Text provided:
=-=-=

William and Kate all smiles in flawless ceremony

Published
By Staff/AFP

Prince William and his bride Kate overcame any wedding nerves as they sailed through their marriage ceremony with a polished, well-rehearsed and regal performance.

William has in the past compared the couple to a pair of ducks - calm on the surface but with little feet paddling away furiously beneath the water.

That spirit seemed in evidence as they calmly got through their vows with 1,900 guests watching on in Westminster Abbey, including all the senior royals and several foreign leaders, not to mention billions watching worldwide.

Having waved to the crowds lining The Mall in front of Buckingham Palace, William and his best man, brother Prince Harry, seemed in jovial mood as they arrived at the abbey.

Plain old Kate Middleton, as she was then, drew huge cheers as she drove from her hotel through the London streets.

Steadily guided by her father Michael, she walked slowly and calmly up the aisle ready for the eagerly-awaited ceremony to begin.

Harry, rocking on his feet in his military uniform from the Blues and Royals regiment, turned to look as they made their way through the choir towards the altar.

When Kate arrived at her groom's side, William turned to greet his bride and appeared to say "you look beautiful" before the congregation launched straight into the hymn "Guide me, O thou great Redeemer".

They stood just five steps away from where the coffin of William's mother Diana, princess of Wales was placed at her funeral in 1997.

William sounded nervous when he spoke for the first time to say "I will".

As Kate said her vows in a quiet voice, William seemed to be fighting back a smile.

With the service relayed to the crowds outside the abbey, huge cheers erupted each time they spoke.

Back inside the abbey, Kate slightly swallowed one of William's middle names, Arthur. However, garbling a royal groom's lengthy names is a British royal tradition, with Diana getting Prince Charles's in the wrong order at their wedding in 1981.

When William put the ring on Kate's finger, he struggled at the knuckle despite his steady hands.

The Archbishop of Canterbury, Rowan Williams, seemed very comfortable as he read through the marriage service.

When he pronounced them man and wife, the thousands gathered outside the abbey, some of whom had camped out for days, roared their approval with a huge cheer that was audible inside the church.

At the second hymn, British Deputy Prime Minister Nick Clegg sang much of "Love divine, all loves excelling" from memory, though his Spanish wife needed to read through the order of service.

=-=-=

Interface element entries
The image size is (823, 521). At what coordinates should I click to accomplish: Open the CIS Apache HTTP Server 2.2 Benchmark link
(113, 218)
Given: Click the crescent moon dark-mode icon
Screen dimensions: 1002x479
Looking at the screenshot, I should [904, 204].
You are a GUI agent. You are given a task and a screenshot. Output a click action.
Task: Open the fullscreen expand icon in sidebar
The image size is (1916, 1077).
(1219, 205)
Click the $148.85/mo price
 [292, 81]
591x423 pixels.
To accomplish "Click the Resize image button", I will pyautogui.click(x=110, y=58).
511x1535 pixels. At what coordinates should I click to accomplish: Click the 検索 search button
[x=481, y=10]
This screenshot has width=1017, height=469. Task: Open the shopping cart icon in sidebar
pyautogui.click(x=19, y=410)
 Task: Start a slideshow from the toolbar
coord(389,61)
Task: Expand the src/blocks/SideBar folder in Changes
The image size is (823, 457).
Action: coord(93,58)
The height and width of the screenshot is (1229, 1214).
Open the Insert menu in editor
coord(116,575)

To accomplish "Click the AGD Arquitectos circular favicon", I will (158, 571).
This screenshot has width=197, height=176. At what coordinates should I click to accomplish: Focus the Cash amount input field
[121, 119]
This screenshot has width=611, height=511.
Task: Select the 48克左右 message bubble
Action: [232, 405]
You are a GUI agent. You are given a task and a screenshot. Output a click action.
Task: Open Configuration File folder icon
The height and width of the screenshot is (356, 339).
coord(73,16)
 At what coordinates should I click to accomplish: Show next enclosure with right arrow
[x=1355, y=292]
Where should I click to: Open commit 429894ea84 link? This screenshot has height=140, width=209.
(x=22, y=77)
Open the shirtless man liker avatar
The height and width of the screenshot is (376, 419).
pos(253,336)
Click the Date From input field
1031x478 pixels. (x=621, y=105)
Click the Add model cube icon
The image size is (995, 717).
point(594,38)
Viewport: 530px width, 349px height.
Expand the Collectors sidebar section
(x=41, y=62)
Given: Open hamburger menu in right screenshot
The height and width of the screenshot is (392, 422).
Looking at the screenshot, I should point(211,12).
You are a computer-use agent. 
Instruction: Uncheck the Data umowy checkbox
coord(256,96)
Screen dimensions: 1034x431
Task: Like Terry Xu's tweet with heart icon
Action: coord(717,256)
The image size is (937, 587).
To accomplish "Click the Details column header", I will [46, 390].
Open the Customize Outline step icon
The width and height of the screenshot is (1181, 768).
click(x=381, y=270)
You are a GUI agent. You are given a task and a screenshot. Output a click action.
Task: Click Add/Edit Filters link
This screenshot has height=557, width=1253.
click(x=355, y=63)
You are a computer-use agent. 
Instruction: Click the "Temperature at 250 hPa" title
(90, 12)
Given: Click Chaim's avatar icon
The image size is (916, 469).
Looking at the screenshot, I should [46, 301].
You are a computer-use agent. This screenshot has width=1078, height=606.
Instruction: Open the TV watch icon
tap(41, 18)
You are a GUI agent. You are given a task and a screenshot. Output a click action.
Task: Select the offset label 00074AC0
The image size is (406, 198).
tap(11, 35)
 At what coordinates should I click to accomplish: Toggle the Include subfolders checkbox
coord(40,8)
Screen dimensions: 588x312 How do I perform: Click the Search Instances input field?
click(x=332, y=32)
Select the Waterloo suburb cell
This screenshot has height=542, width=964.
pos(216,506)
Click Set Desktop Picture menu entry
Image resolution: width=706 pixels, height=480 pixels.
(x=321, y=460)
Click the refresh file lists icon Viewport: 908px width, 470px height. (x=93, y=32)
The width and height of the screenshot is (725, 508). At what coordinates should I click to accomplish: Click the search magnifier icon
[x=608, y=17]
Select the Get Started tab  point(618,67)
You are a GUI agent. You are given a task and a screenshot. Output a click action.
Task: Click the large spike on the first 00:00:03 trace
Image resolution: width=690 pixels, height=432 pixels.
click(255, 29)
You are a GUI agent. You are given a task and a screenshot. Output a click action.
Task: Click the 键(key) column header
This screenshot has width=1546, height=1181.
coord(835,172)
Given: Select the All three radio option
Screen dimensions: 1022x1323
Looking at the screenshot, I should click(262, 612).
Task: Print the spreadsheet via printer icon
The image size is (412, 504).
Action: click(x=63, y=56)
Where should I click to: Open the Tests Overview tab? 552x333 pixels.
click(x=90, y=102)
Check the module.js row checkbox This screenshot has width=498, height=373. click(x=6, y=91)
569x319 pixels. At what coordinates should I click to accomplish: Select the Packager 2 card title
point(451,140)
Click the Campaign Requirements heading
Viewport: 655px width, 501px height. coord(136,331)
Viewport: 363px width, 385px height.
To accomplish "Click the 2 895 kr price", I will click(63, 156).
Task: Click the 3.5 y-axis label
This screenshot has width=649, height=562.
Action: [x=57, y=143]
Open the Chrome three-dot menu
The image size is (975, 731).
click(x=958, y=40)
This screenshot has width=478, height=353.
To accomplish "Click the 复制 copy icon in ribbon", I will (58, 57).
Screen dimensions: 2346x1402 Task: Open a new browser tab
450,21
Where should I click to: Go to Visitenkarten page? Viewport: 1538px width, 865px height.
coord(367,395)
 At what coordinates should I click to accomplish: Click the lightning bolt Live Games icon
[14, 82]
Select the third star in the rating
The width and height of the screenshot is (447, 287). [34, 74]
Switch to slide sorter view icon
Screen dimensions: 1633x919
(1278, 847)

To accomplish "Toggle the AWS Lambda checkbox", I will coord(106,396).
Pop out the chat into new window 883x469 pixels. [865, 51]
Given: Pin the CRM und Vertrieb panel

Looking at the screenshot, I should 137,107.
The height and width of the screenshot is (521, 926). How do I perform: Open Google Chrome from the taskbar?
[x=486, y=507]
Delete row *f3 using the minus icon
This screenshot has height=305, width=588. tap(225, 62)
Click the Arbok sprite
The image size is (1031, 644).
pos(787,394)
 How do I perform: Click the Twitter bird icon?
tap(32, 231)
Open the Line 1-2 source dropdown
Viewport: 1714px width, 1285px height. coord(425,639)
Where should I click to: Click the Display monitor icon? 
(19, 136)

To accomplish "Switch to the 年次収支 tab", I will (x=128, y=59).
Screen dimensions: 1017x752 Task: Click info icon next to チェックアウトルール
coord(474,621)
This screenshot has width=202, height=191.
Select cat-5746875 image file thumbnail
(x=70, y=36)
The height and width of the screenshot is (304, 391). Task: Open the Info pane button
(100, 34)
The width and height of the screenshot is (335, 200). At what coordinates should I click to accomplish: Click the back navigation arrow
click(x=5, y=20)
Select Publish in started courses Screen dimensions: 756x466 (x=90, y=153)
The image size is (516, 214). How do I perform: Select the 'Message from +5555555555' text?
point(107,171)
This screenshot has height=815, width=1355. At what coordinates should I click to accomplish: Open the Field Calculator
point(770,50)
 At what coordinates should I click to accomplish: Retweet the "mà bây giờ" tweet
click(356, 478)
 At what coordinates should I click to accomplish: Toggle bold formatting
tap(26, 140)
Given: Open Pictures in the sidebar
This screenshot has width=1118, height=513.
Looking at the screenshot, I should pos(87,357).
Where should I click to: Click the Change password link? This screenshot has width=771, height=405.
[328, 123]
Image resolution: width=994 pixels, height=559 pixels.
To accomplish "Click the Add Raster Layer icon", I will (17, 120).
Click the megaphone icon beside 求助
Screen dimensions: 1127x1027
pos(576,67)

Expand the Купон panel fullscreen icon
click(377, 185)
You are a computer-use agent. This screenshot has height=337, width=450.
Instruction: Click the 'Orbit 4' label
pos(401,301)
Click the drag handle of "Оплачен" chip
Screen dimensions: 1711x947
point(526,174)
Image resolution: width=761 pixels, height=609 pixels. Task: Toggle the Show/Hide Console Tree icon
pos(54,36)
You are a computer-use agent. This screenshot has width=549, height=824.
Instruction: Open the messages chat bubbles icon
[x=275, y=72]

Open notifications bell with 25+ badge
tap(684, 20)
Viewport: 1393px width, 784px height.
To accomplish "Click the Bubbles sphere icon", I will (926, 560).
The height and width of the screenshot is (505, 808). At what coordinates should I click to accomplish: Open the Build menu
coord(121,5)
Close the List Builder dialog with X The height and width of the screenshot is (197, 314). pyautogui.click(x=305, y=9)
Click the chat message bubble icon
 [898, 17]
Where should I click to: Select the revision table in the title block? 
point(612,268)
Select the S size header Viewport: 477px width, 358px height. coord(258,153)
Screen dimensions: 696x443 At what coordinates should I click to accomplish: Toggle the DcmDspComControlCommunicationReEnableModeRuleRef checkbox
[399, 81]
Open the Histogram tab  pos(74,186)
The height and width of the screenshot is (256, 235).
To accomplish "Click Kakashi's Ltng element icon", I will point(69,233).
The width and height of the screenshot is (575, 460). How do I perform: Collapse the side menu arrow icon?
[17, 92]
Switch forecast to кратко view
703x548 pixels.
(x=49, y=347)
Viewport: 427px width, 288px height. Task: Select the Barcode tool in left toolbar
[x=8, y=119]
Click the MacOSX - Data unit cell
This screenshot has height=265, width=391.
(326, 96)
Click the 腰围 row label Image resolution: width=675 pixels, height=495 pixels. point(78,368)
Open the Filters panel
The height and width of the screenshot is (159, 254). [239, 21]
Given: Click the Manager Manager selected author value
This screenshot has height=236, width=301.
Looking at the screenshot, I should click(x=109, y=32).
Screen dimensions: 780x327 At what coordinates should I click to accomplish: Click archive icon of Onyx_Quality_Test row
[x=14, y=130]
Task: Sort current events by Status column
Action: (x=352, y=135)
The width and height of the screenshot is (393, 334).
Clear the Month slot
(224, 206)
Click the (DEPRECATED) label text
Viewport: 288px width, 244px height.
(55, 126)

=-=-=

Written task 1: According to the wedding article, what hymn did the congregation sing right after Kate reached William's side?
Written task 2: Put everything in the entries from the line containing "Pop out the" down to the line containing "coord(474,621)" into a JSON list of strings, one string per line, leaving out blank lines.
The wedding article and the entries are unrelated to each other.

Exercise response 1: "Guide me, O thou great Redeemer"

Exercise response 2:
[
  "Pop out the chat into new window 883x469 pixels. [865, 51]",
  "Given: Pin the CRM und Vertrieb panel",
  "Looking at the screenshot, I should 137,107.",
  "The height and width of the screenshot is (521, 926). How do I perform: Open Google Chrome from the taskbar?",
  "[x=486, y=507]",
  "Delete row *f3 using the minus icon",
  "This screenshot has height=305, width=588. tap(225, 62)",
  "Click the Arbok sprite",
  "The image size is (1031, 644).",
  "pos(787,394)",
  " How do I perform: Click the Twitter bird icon?",
  "tap(32, 231)",
  "Open the Line 1-2 source dropdown",
  "Viewport: 1714px width, 1285px height. coord(425,639)",
  "Where should I click to: Click the Display monitor icon? ",
  "(19, 136)",
  "To accomplish \"Switch to the 年次収支 tab\", I will (x=128, y=59).",
  "Screen dimensions: 1017x752 Task: Click info icon next to チェックアウトルール",
  "coord(474,621)"
]